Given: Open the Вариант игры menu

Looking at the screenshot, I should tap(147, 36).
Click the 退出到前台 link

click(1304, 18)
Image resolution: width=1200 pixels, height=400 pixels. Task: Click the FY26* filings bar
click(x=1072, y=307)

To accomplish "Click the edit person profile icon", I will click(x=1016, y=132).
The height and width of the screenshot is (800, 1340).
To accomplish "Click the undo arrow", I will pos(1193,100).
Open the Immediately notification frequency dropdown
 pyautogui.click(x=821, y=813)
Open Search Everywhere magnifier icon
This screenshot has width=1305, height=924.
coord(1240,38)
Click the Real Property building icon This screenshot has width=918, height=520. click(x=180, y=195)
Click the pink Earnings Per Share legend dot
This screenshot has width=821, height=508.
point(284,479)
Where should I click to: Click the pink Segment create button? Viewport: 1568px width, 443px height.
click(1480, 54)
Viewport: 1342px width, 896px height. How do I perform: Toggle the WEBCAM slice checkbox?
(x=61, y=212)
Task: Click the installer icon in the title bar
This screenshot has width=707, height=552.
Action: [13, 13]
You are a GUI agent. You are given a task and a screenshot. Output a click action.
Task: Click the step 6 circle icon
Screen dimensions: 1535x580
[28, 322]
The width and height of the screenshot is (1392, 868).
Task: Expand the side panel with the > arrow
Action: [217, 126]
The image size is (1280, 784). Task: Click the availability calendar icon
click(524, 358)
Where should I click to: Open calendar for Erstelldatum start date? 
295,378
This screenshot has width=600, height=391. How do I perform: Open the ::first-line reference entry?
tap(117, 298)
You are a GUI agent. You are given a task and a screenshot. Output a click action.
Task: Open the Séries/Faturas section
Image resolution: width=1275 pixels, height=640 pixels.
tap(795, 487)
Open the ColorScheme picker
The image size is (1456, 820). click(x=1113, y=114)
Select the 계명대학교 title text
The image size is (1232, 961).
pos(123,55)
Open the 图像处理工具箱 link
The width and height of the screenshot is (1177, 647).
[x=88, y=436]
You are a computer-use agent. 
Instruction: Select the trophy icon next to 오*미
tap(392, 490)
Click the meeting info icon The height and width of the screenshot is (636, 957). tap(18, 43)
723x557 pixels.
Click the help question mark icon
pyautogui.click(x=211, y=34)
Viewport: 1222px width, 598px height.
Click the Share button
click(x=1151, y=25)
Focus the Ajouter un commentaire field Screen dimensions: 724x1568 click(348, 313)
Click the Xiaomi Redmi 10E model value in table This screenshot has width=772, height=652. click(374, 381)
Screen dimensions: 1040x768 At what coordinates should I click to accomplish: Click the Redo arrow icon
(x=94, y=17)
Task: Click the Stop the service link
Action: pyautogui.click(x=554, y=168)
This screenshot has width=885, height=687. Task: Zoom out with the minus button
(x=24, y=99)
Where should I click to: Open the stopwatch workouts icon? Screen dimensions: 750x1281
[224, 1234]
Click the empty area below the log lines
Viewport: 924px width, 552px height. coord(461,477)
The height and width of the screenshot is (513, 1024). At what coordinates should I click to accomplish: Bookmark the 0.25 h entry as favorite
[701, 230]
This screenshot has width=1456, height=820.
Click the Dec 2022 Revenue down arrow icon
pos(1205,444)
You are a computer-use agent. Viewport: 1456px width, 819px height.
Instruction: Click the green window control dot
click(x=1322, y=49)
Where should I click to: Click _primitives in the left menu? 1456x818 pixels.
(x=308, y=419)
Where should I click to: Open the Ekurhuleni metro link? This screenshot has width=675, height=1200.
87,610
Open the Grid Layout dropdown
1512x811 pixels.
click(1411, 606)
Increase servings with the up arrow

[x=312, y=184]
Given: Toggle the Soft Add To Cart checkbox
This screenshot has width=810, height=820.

────────

_WHAT YOU SHOULD DO_. Please copy every one of the rows above word for word, changing nothing.

_ANSWER FOR THE TASK_.
Given: Open the Вариант игры menu

Looking at the screenshot, I should tap(147, 36).
Click the 退出到前台 link

click(1304, 18)
Image resolution: width=1200 pixels, height=400 pixels. Task: Click the FY26* filings bar
click(x=1072, y=307)

To accomplish "Click the edit person profile icon", I will click(x=1016, y=132).
The height and width of the screenshot is (800, 1340).
To accomplish "Click the undo arrow", I will pos(1193,100).
Open the Immediately notification frequency dropdown
 pyautogui.click(x=821, y=813)
Open Search Everywhere magnifier icon
This screenshot has width=1305, height=924.
coord(1240,38)
Click the Real Property building icon This screenshot has width=918, height=520. click(x=180, y=195)
Click the pink Earnings Per Share legend dot
This screenshot has width=821, height=508.
point(284,479)
Where should I click to: Click the pink Segment create button? Viewport: 1568px width, 443px height.
click(1480, 54)
Viewport: 1342px width, 896px height. How do I perform: Toggle the WEBCAM slice checkbox?
(x=61, y=212)
Task: Click the installer icon in the title bar
This screenshot has width=707, height=552.
Action: [13, 13]
You are a GUI agent. You are given a task and a screenshot. Output a click action.
Task: Click the step 6 circle icon
Screen dimensions: 1535x580
[28, 322]
The width and height of the screenshot is (1392, 868).
Task: Expand the side panel with the > arrow
Action: [217, 126]
The image size is (1280, 784). Task: Click the availability calendar icon
click(524, 358)
Where should I click to: Open calendar for Erstelldatum start date? 
295,378
This screenshot has width=600, height=391. How do I perform: Open the ::first-line reference entry?
tap(117, 298)
You are a GUI agent. You are given a task and a screenshot. Output a click action.
Task: Open the Séries/Faturas section
Image resolution: width=1275 pixels, height=640 pixels.
tap(795, 487)
Open the ColorScheme picker
The image size is (1456, 820). click(x=1113, y=114)
Select the 계명대학교 title text
The image size is (1232, 961).
pos(123,55)
Open the 图像处理工具箱 link
The width and height of the screenshot is (1177, 647).
[x=88, y=436]
You are a computer-use agent. 
Instruction: Select the trophy icon next to 오*미
tap(392, 490)
Click the meeting info icon The height and width of the screenshot is (636, 957). tap(18, 43)
723x557 pixels.
Click the help question mark icon
pyautogui.click(x=211, y=34)
Viewport: 1222px width, 598px height.
Click the Share button
click(x=1151, y=25)
Focus the Ajouter un commentaire field Screen dimensions: 724x1568 click(348, 313)
Click the Xiaomi Redmi 10E model value in table This screenshot has width=772, height=652. click(374, 381)
Screen dimensions: 1040x768 At what coordinates should I click to accomplish: Click the Redo arrow icon
(x=94, y=17)
Task: Click the Stop the service link
Action: pyautogui.click(x=554, y=168)
This screenshot has width=885, height=687. Task: Zoom out with the minus button
(x=24, y=99)
Where should I click to: Open the stopwatch workouts icon? Screen dimensions: 750x1281
[224, 1234]
Click the empty area below the log lines
Viewport: 924px width, 552px height. coord(461,477)
The height and width of the screenshot is (513, 1024). At what coordinates should I click to accomplish: Bookmark the 0.25 h entry as favorite
[701, 230]
This screenshot has width=1456, height=820.
Click the Dec 2022 Revenue down arrow icon
pos(1205,444)
You are a computer-use agent. Viewport: 1456px width, 819px height.
Instruction: Click the green window control dot
click(x=1322, y=49)
Where should I click to: Click _primitives in the left menu? 1456x818 pixels.
(x=308, y=419)
Where should I click to: Open the Ekurhuleni metro link? This screenshot has width=675, height=1200.
87,610
Open the Grid Layout dropdown
1512x811 pixels.
click(1411, 606)
Increase servings with the up arrow

[x=312, y=184]
Given: Toggle the Soft Add To Cart checkbox
This screenshot has width=810, height=820.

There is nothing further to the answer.